*** Opening Records shown ***

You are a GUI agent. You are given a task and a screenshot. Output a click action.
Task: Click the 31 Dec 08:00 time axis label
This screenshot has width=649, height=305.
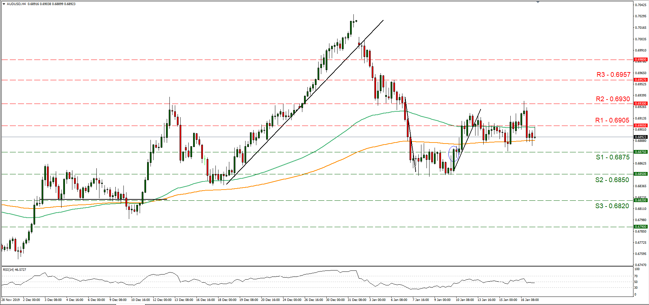point(357,300)
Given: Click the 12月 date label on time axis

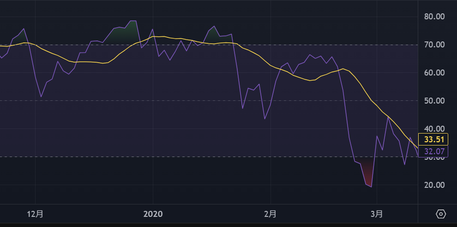Looking at the screenshot, I should pyautogui.click(x=36, y=214).

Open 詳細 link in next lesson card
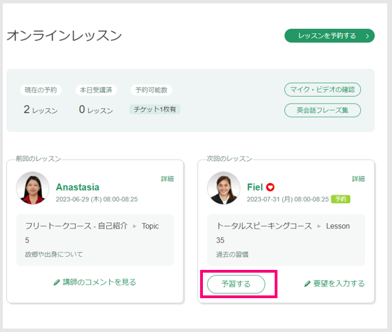click(x=358, y=179)
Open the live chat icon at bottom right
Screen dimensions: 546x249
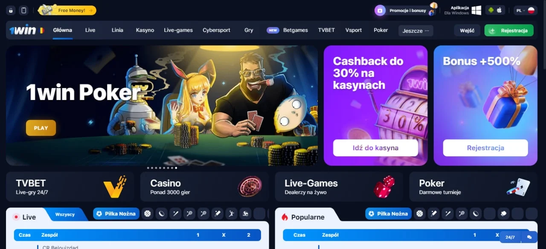point(529,237)
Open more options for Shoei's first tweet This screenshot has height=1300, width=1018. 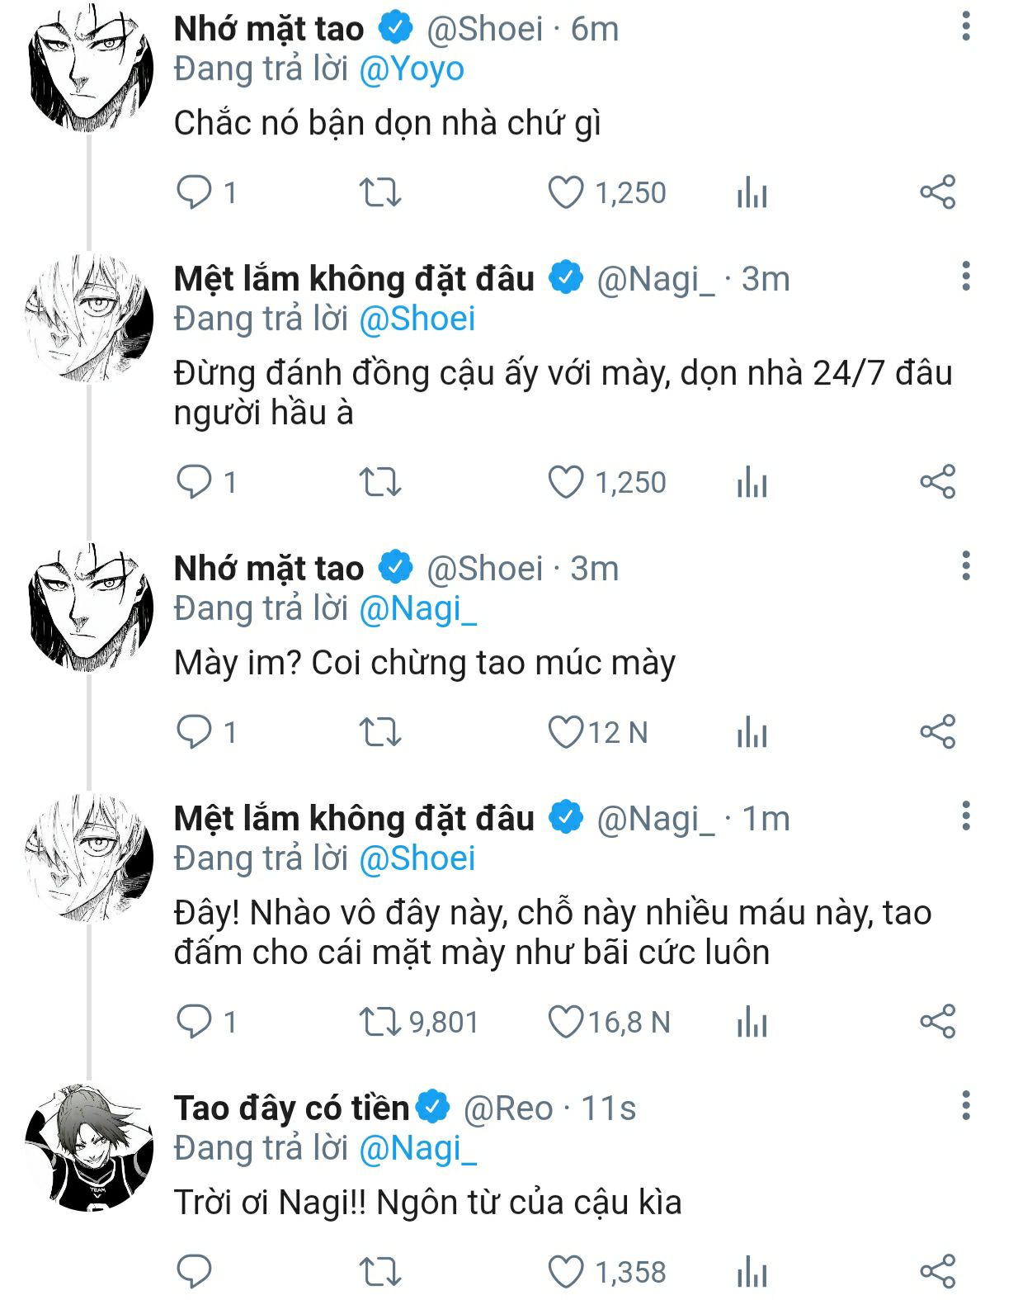pyautogui.click(x=965, y=26)
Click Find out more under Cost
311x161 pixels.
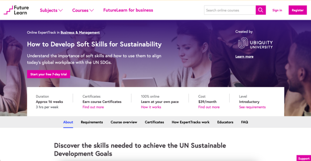[209, 107]
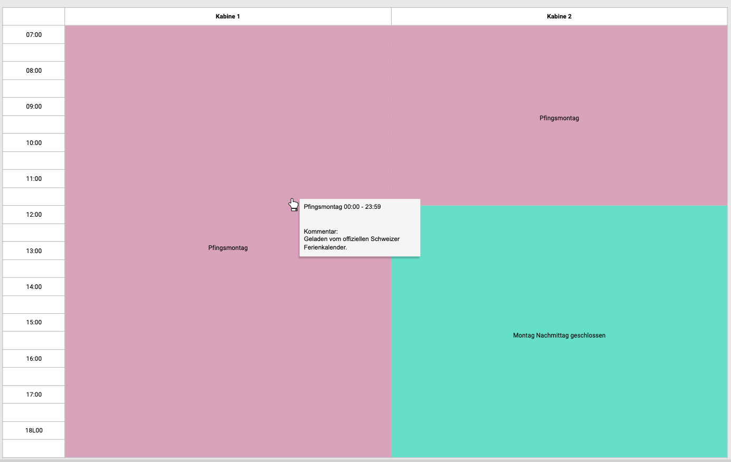Open the Pfingsmontag block in Kabine 2

pyautogui.click(x=559, y=118)
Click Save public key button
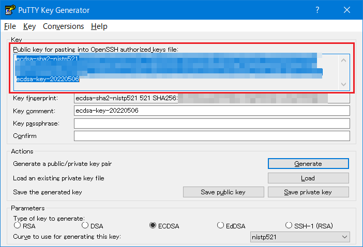The width and height of the screenshot is (363, 247). (x=223, y=192)
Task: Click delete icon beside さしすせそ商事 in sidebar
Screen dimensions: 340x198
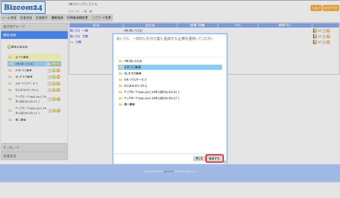Action: (58, 77)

*** Closing Records shown ***

- **Task directions**
Using the listing above, return all lines where the word "icon" occurs.

- **Answer to the exercise**
Open the live chat icon at bottom right
Task: Click delete icon beside さしすせそ商事 in sidebar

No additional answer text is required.